» Material supplied
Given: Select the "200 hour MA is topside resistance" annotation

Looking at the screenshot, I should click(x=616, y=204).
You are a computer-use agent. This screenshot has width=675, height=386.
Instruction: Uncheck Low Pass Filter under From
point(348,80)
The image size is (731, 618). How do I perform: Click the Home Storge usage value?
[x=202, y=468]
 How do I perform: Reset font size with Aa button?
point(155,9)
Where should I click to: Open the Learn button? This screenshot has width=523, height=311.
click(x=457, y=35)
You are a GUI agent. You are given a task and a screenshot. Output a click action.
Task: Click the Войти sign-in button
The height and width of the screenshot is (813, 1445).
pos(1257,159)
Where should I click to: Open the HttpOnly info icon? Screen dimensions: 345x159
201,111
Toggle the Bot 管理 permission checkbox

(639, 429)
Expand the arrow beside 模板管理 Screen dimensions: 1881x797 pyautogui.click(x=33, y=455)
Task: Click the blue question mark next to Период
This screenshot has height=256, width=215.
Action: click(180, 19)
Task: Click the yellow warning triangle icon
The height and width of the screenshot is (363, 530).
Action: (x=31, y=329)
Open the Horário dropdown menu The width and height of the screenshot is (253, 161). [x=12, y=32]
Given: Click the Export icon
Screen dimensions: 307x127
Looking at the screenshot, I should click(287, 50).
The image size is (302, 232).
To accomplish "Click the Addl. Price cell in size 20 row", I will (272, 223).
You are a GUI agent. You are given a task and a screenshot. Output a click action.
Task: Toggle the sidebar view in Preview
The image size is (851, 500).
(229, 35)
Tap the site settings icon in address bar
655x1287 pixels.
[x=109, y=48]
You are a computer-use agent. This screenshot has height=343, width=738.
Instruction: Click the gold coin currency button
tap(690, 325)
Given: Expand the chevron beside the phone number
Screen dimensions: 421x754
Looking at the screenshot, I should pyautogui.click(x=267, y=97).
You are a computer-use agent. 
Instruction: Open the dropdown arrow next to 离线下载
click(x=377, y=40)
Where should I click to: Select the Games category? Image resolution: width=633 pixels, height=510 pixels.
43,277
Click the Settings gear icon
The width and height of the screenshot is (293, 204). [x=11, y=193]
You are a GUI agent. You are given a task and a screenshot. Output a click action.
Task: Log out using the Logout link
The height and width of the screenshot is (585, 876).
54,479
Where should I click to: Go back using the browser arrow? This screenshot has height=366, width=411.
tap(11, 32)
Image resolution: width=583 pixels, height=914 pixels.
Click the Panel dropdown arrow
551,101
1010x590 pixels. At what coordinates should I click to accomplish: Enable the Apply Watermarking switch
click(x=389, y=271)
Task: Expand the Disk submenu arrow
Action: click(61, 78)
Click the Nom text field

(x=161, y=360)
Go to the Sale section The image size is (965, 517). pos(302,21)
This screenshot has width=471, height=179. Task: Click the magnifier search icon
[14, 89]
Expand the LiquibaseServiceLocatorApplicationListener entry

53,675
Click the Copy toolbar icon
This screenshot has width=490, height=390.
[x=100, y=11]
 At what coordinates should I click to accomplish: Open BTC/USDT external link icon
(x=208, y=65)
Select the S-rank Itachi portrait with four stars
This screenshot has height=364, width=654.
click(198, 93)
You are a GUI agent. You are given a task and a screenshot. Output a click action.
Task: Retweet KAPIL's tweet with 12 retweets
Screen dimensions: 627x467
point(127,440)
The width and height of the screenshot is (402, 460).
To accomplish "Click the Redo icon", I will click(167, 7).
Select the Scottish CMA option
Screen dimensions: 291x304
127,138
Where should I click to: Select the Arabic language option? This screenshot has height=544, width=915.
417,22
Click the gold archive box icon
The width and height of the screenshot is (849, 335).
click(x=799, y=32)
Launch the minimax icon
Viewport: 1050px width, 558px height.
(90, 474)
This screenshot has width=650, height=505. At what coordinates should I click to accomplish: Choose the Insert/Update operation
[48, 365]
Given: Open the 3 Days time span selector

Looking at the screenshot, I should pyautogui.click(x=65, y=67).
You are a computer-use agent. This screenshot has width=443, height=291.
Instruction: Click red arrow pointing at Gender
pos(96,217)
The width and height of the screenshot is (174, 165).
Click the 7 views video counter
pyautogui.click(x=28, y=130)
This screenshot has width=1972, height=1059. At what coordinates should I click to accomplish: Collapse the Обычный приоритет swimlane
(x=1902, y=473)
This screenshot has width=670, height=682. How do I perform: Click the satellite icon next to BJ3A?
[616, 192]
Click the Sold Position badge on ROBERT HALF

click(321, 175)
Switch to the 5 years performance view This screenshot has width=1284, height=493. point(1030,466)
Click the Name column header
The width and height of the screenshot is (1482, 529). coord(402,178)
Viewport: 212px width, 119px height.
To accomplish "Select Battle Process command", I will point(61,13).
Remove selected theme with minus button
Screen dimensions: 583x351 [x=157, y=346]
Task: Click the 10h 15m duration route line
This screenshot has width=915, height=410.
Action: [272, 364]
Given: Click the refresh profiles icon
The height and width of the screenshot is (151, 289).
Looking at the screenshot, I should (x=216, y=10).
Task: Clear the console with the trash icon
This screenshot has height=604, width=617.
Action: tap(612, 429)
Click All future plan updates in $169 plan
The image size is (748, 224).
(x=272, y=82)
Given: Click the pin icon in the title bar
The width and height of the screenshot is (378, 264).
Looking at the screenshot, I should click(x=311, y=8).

» Problem description
If a line of the records holds the word "beside", count it; report only the total.

» Response box
2